'Evaluation of beta-2-microglobulin and neuron-specific enolase as prognostic factors in patients over 65 years of age with frailty syndrome hospitalized for acute coronary syndrome'.

BACKGROUND

The aim of the study is to assess the value of beta-2-microglobulin (B2M) and neuron-specific enolase (NSE) as prognostic factors in the population of patients over 65 years of age with frailty hospitalized due to acute coronary syndrome (ACS).

METHODS

Patients aged ≥65 years with ACS were included. Assessment of frailty was carried out using the FRAIL scale. The measurement of NSE and B2M was carried out three times during hospitalization: (1) at the time of admission, (2) on the second day of hospitalization, (3) on the seventh day of hospitalization, or the day of discharge if it was before the seventh day. The primary endpoint was all-cause mortality, and the secondary endpoint was unscheduled rehospitalization.

RESULTS

Of the 127 patients, frailty was identified in 39.3%. Multivariate analysis of variance showed significantly higher levels of NSE ( P  = 0.012) and B2M ( P  < 0.001) in patients with frailty compared to the nonfrail group and significant changes in marker levels during hospitalization - decreased NSE ( P  < 0.001) and increased B2M levels ( P  < 0.001).
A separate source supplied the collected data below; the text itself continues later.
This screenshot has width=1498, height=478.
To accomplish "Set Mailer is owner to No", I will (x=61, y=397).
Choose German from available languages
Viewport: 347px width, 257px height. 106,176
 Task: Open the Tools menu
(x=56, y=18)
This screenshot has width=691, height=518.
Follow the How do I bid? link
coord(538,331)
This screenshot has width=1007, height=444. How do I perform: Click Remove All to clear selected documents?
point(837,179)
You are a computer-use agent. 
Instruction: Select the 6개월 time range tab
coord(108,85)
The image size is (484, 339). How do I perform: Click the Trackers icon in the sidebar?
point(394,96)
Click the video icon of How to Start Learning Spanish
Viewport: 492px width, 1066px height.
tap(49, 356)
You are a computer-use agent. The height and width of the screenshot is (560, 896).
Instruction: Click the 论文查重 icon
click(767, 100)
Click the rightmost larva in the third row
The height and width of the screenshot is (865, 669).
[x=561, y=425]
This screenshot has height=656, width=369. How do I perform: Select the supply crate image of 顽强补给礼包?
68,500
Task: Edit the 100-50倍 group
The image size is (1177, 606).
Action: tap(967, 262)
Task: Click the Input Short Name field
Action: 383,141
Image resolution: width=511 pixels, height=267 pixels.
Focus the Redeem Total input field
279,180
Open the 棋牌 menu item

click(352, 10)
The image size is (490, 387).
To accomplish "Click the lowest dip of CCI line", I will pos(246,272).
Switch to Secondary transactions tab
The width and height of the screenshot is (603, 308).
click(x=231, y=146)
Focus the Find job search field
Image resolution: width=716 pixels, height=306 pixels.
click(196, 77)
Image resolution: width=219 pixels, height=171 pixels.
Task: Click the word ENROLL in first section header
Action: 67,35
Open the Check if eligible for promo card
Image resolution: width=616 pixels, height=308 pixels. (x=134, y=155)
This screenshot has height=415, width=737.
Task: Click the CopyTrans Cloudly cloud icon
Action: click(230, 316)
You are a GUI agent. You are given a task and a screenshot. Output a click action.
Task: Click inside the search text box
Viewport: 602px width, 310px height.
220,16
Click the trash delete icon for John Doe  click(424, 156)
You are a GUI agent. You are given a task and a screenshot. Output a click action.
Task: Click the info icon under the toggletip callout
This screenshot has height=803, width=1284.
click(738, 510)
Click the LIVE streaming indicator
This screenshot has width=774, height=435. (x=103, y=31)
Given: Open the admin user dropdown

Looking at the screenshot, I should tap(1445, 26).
Elevated B2M-1 level was an independent marker of the occurrence of frailty [odds ratio (OR), 1.98 (1.09-4.00); P  = 0.044], and the optimal cutoff point for the diagnosis of frailty was 2.85 mg/l [area under the curve (AUC), 0.718 (0.632-0.795)] with sensitivity 52% and specificity 84.4% ( P  < 0.001). Elevated NSE-3 level was associated with all-cause mortality, and each 1 ng/ml increase in NSE-3 increased the risk of death by 1.07-fold [OR, 1.07 (1.03-1.10]). Meanwhile, elevated B2M-3 level was associated with unscheduled rehospitalization, and each 1 mg/l increase in B2M-3 increased the risk of unscheduled rehospitalization by 1.21-fold [OR, 1.21 (1.03-1.42)]. The Harrell's C-index for all-cause mortality was higher for NSE-3 [0.820 (95% confidence interval {CI}, 0.706-0.934)] compared to frailty assessed by the FRAIL scale [0.715 (95% CI, 0.580-0.850)], which means that additional NSE-3 assessment may improve the prediction of all-cause mortality. However, Uno's C-Statistic analysis showed that the difference was not statistically significant (Pr>chi-square 0.556). Harrell's C-index for unscheduled rehospitalization was higher for frailty assessed by the FRAIL scale compared to B2M-3.

CONCLUSION

Monitoring NSE and B2M marker levels in patients over 65 years of age with frailty and ACS does not provide additional benefits in terms of prognostic ability compared to tests assessing frailty. B2M, assessed upon hospital admission and monitoring NSE and B2M levels during hospitalization may be considered in the diagnosis of frailty and risk stratification in a group of patients for whom currently available frailty diagnostic tools cannot be used.